• Extracted text
· · · · ·
Soave covers disputes about political correctness for a living. Other media professionals, as well as academics, might read this and nod worriedly; they follow the flare-ups about cultural politics and freedom of speech on university campuses, or disputes about which celebrity has said or done something “problematic,” routinely. But these remain obscure to the vast majority of voters. And the important thing to know about voters who are still undecided a week or two before a presidential election is that they know exceptionally little about politics. To a first approximation, we should guess that they know nothing about any particular political dispute that isn’t on national television that day. Journalists and academics constantly overestimate how much other people follow political news (as well as overestimating what proportion of important and relevant political information we ourselves have, a separate problem). This is one of the sources of the pundit’s fallacy. And it absolutely applies here.

I should be clear that I’ve got my own list of wacky, ridiculous, and sometimes quite wicked excesses of identity politics and political correctness. I suspect that most people who spend much time on university campuses, and aren’t themselves very far on the left, do. It turns out that 18-year-olds seized of the conviction of their own righteousness are prone to immoderation and simplistic views. (Who knew?) And the last several years have absolutely seen a new level of identity-politics policing of popular culture. This has certainly not come only from the left: witness GamerGate and the preemptive online fury against the new women-led Ghostbusters movie. But there have been cases on the left I would identify as excesses.

What I can’t see any excuse for doing is mapping my list of excesses onto the voting behavior of 80,000 very-low-information voters in three states, and then ignoring either Trump’s unpopularity at the moments of his own political incorrectness, or the absence of any general (or white) swing in Trump’s direction relative to the baseline of ordinary partisanship. A lot of butterflies flapped their wings to bring about the November 8 result, but we have particularly little reason to think that this was one of them.

What this means is that identity politics hasn’t somehow been shown to be self-undermining by this election. It doesn’t violate what’s sometimes referred to as the stability condition of a normative project. If we had reason to endorse identity politics on November 7, we didn’t lose it on November 8. Of course, Soave, Lilla, and company all would have denied that we had good reason to support it on November 7. I now turn to the argument that we did.

Identity politics and political action

Let’s begin by making clear that identity politics isn’t really the name of a new phenomenon. Relative to an Old Left expectation that economic classes are the fundamental lines of political division, the New Left of the 1960s and 1970s associated with the civil rights movement, with American Indian politics, and with women’s and gay liberation seemed anomalous. But there was never any reason to believe the Old Left’s story in the first place, least of all in the United States where a large proportion of the country had almost always been governed by a political coalition defined by white identity politics.

There is something particularly absurd in the post-election morality plays that say “whites [or white Christians, or white Christian men] have now learned how to do identity politics and how to vote like an aggrieved ethnic group, because that’s what other groups have been doing all these years.” White identity politics is a constitutive fact of American politics, and if an election in which the Republican got the normal share of the white vote counts as white identity politics in action, well, that suggests a deep problem, but it doesn’t suggest a new problem.
· · · · ·
• Collected data
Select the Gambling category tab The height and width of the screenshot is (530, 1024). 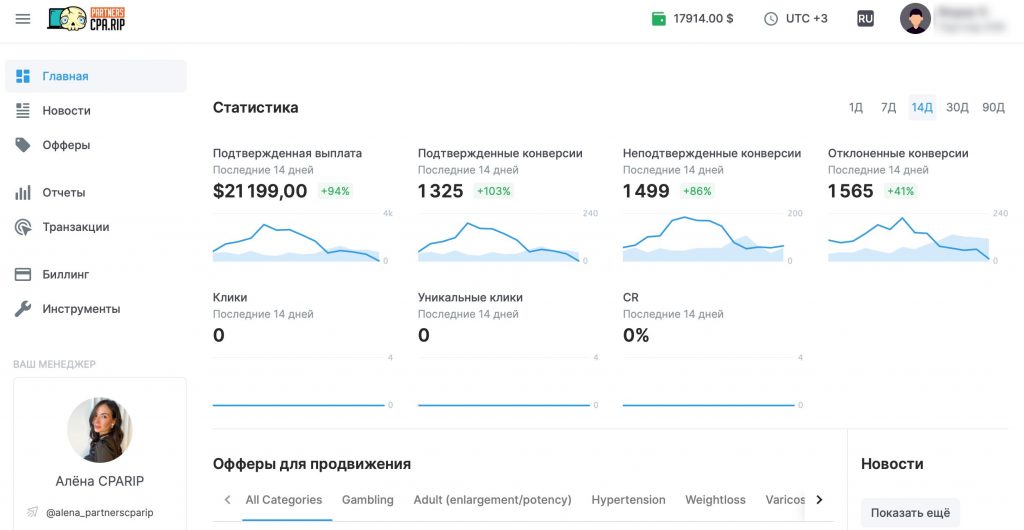click(368, 500)
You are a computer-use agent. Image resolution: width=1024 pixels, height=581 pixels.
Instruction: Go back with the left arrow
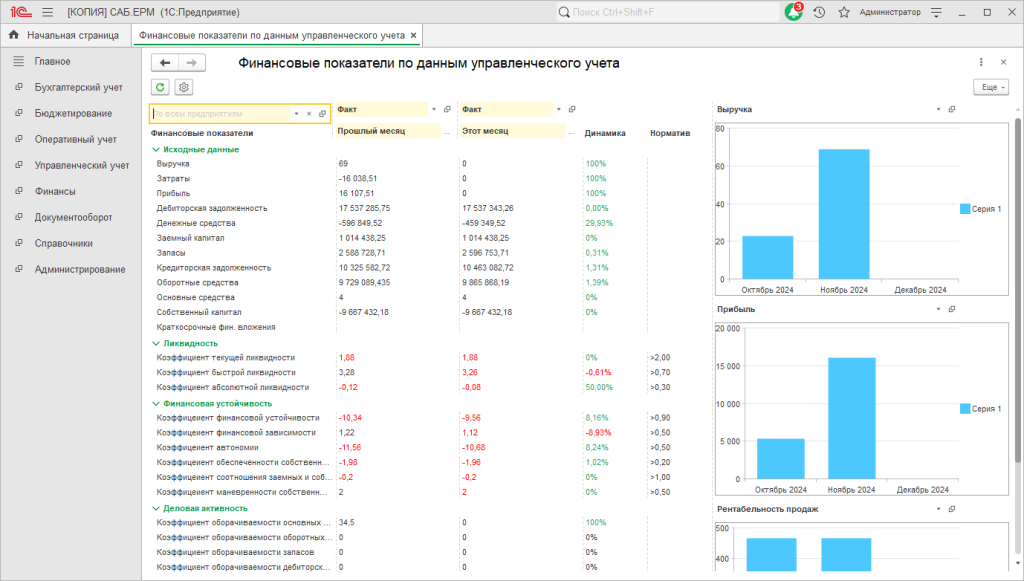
· · · · ·
• Short exercise 1
In the essay on identity politics, reproduce the passage from "What I can’t" up to and including "one of them.", switching "butterflies" to "moths".
• Short exercise 2
In the essay on identity politics, how many very-low-information voters, and in how many states, does the author refuse to map his list of excesses onto?
• Short exercise 3
Write the next part of the essay on identity politics.
The listing bears no relation to the essay on identity politics.

• Reply 1
What I can’t see any excuse for doing is mapping my list of excesses onto the voting behavior of 80,000 very-low-information voters in three states, and then ignoring either Trump’s unpopularity at the moments of his own political incorrectness, or the absence of any general (or white) swing in Trump’s direction relative to the baseline of ordinary partisanship. A lot of moths flapped their wings to bring about the November 8 result, but we have particularly little reason to think that this was one of them.

• Reply 2
80,000 voters in three states.

• Reply 3
White identity politics has moreover been a constitutive fact of the illiberal expansion of state power. The effect of some of the oldest instances of this are still with us, as is seen in the recent struggle over placing the Dakota Access Pipeline on lands that were reserved to the Sioux nation in an 1851 treaty that was subsequently violated but never voided. The effects of the decades-long white welfare state and the redistributive subsidizing of white wealth accumulation through housing policy are very much still with us in the wealth gap between whites and blacks, to say nothing of the enduring effects of racially discriminatory housing and urban policy on the shape of American cities. But the most currently politically salient effect of white identity politics as a source of state power is the combination of policing, imprisonment, crime policy, and drug policy.

If you think—as I think any liberal who cares about liberty, whether classical, market, neo-, welfarist, Rawlsian, or whatever, must—that the combination of mass incarceration and aggressive policing amounts to a grave injustice, then you need to be able to think in race-conscious terms. What brought about this crisis? The war on drugs and police militarization, some readers will say. Okay, but what brought about the war on drugs and police militarization? The answer isn’t some simple intellectual mistake. The answer is deeply tied up in American racial politics.

The disproportionate impact of mass incarceration and aggressive policing on African-Americans isn’t some unfortunate side-effect of well-intentioned policies. The politics of drug prohibition, the war on drugs, and the subsequent expansions of police power and imprisonment were never racially innocent to begin with, and it is no accident that Nixon launched the War on Drugs when the ink was barely dry on the formal end of Jim Crow segregation and disenfranchisement.

As has so often happened in American history, state power expanded in order to persuade white voters that blacks were being kept under control. The appropriation of the language of freedom and anti-statism by those seeking to defend state-level racial tyrannies in the south fools more people than it should, but illiberal state power has far more often been caused by white racism than resisted by it. To think otherwise, one has to think that police and prisons don’t count as instances of state power at all.

Let’s return to Lilla:

The moral energy surrounding identity has, of course, had many good effects. Affirmative action has reshaped and improved corporate life. Black Lives Matter has delivered a wake-up call to every American with a conscience. Hollywood’s efforts to normalize homosexuality in our popular culture helped to normalize it in American families and public life.

On the other side of the scale, he puts… the demands on college campuses to allow students to identify the gendered or non-gendered pronouns by which they wish to be addressed. Treating these as comparable in magnitude suggests a deep failure of perspective.

Black Lives Matter has provided the first truly large-scale political mobilization against police violence and mass incarceration since the War on Drugs began. It’s perfectly true that many liberal (very much including libertarian) scholars and analysts have been calling for reform of police practices, an end to police militarization and civil forfeiture abuse, respect for civil liberties, and drug decriminalization or legalization for a long time. It’s true that it’s possible to offer those analyses in a race-neutral way. But given that the policies aren’t race-neutral, it shouldn’t surprise us that opposition to them isn’t either, and that the real political energy for mobilizing against them would be race-conscious energy.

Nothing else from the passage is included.